● Source document
Segment Open

Artistic Evolution Through Portrait Painting
It starts with an idea. Sometimes your idea, sometimes another person’s, but in the beginning art lives in the mind. And from the moment when the idea begins to the moment when you sign your name, there’s the emotional and ever evolving process of creativity. I make it my practice to explore that process, and my latest piece is a deeper look into how it unfolds.
As a commission portrait artist, I rarely get to paint people that I choose to. Not a big deal, because I love painting, and even when it’s a commission I dive into it with as much gusto as my own personal work. But for my own work I’m able to try different things for different reasons. This latest portrait, titled “Half Clown, Half Pirate, Half Prince,” is a piece that I did for the BP Portrait Award competition held by the prestigious National Portrait Gallery in Britain. I wanted to capture my friend’s eccentric and witty personality with energy and accuracy. I wanted to paint fast in order to achieve this, so I gave myself two weeks; a little mad. When you normally commission a portrait painting, unless it’s a deadline, expect your piece a few months in the future. These things take time, but for this one, as I said, I wanted to rush. It changed my creative process slightly but it also gave me the opportunity to observe it without any breaks. What I found is that working in stages is an essential element to painting, and following your initial instincts, without the luxury of time to second guess yourself, keeps you innovative and energetic.
Get It OUT!
My work is best when I begin by quickly getting my image onto the canvas. I find that it’s preferable when working on subjects like San Francisco cityscape paintings, but this explosive approach is often scary for most commission portrait artists . This is not odrd, by any means, because I find that artists, including myself, worry about getting everything right when it comes to people. By moving quickly you don’t have a lot of time to make sure that the proportions are correct and that the features are exact, but you also reduce your sense of worry. I also keep in mind that whatever I paint I can also cover up or even wipe away.
With this piece I began by painting the light and dark areas. Basically blocking in the shapes. I added some basic colors to demarcate form. The first stage of the painting is about getting the gesture and layout more or less correct. I often find that this stage contains the most energy, and in much of my commission work I sometimes miss the energy that a painting starts out with. I am constantly trying to balance between getting the rendering accurate, as well as capturing the feel of the subject throughout my years as a commission portrait artist. The trap that one can fall into is overworking pieces. For this painting I wanted to make sure this did not happen.

Segment Closed

● Exercise data
Segment Open

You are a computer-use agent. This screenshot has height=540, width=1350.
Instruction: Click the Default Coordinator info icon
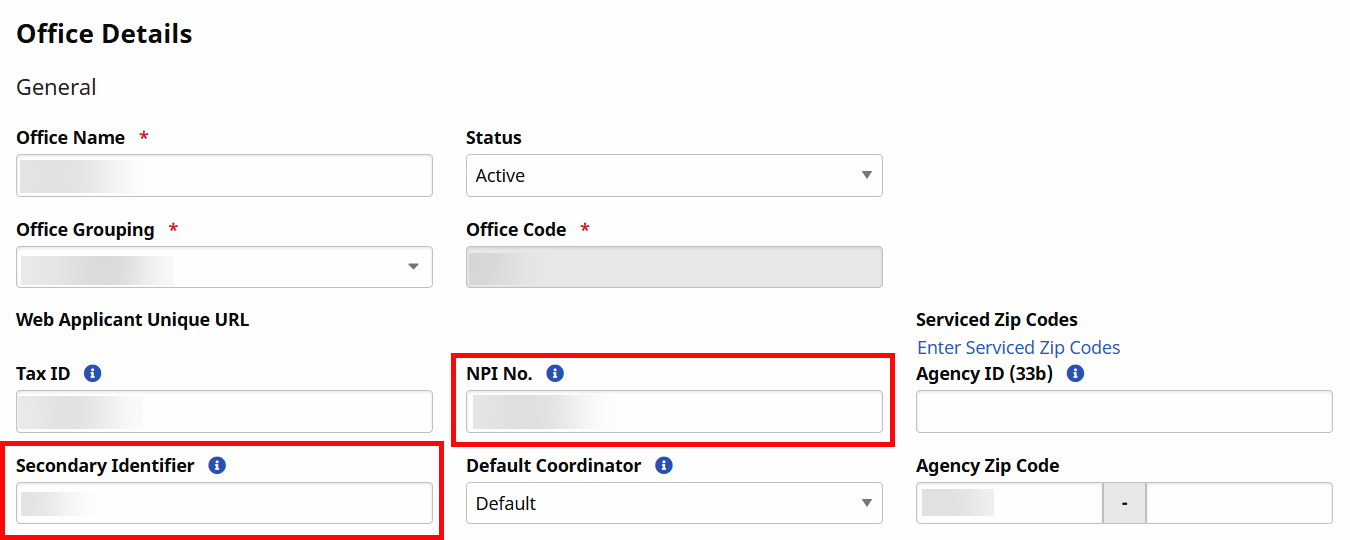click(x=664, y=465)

Segment Closed
Segment Open

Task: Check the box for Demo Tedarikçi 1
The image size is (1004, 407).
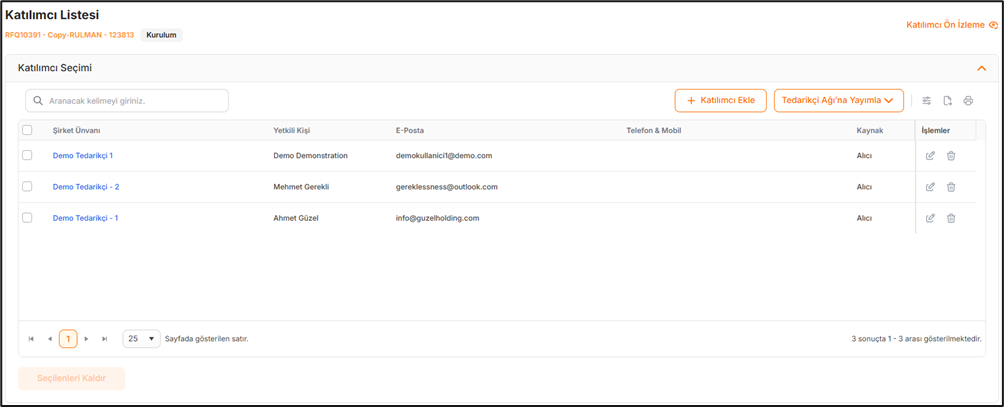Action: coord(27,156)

Segment Closed
Segment Open

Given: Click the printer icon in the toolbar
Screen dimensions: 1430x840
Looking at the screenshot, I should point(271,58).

Segment Closed

Proceed with the essay on artistic evolution through portrait painting, continuing on from its final sentence.

The Evolving Process
In the second stage I began to choose which parts I wanted to develop. Since it was a portrait I felt that it was important to render the face and what he was doing realistically. I started to lay in more color and made sure that the proportions and details were correct. It was in this phase when I decided to not cover up parts of the earlier stages that I already painted. Leaving parts of the underpainting and the sketch was a different aesthetic look than some of my previous work. Not a complete departure, but definitely a new direction. It opened up a greater sense of freedom and enabled me to try some new techniques which I want to integrate in my future work. It also gave this particular piece a sense of depth. This struck me as ironic, because by painting less, and leaving less developed areas untouched, I created a greater illusion of deepness. Both emotional and visual.
In the last two stages, I completely shaped and fleshed out the face, as well as decided on how much to develop the other areas. I felt as if I was molding the face out of clay as I added greater amounts of detail. I was not inhibited with how far I wanted to render it, as the face was the main focal point of the painting. I used a combination of brushes and palette knives on the other parts of the figure such as the hands, clothes, and accordion. For more refined detail, such as the right hand, I used brushes, but began using more palette knives as the emphasis moved away from the focal areas towards the edges of the figure. On much of the body of the figure and on the accordion I used palette knives to blend the edges into a vague and abstract background. I also wanted to leave signs of the earlier stages within the background, which added to the illusion of deepness.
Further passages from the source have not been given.